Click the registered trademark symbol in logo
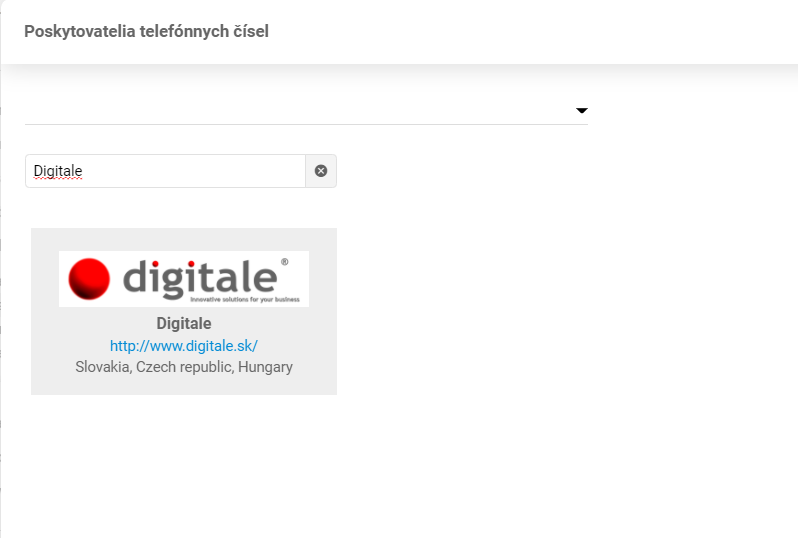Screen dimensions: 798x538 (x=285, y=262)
- - -
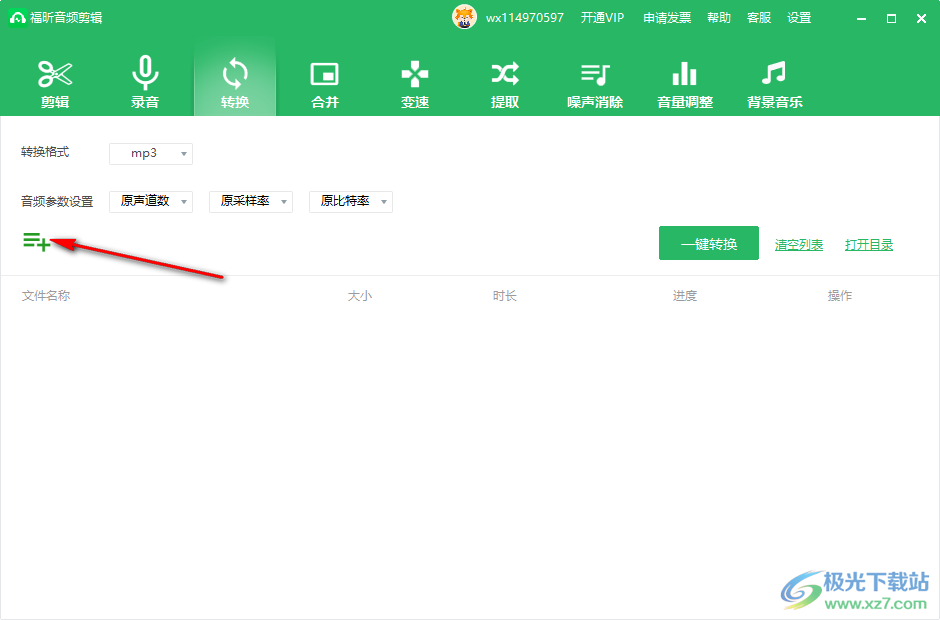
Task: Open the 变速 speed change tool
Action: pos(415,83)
- - -
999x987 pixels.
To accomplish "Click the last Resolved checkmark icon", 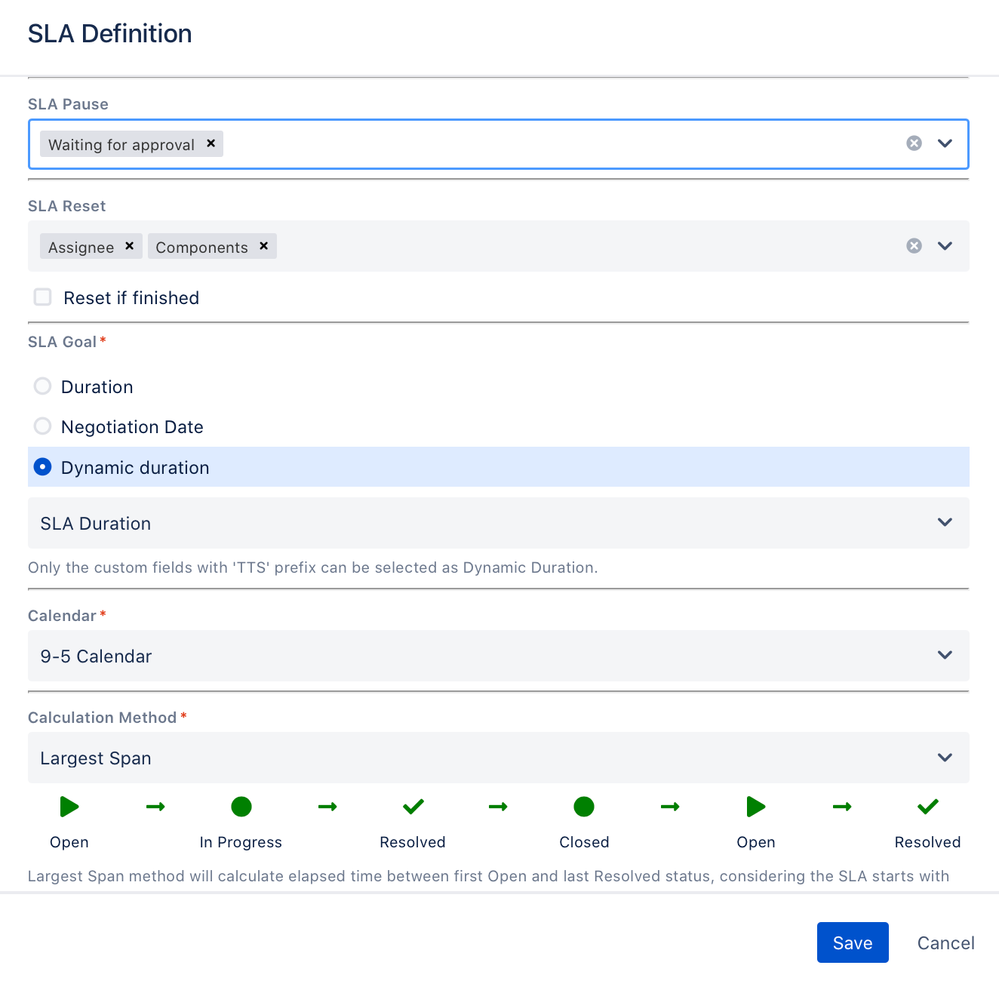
- - -
* **EXERCISE OBJECTIVE**: Every line above in the stretch from the one with "999x987 pixels." through the one with "the last Resolved" is to be transcribed exactly, ends included. No picture is copied.

* **THE ANSWER**:
999x987 pixels.
To accomplish "Click the last Resolved checkmark icon", 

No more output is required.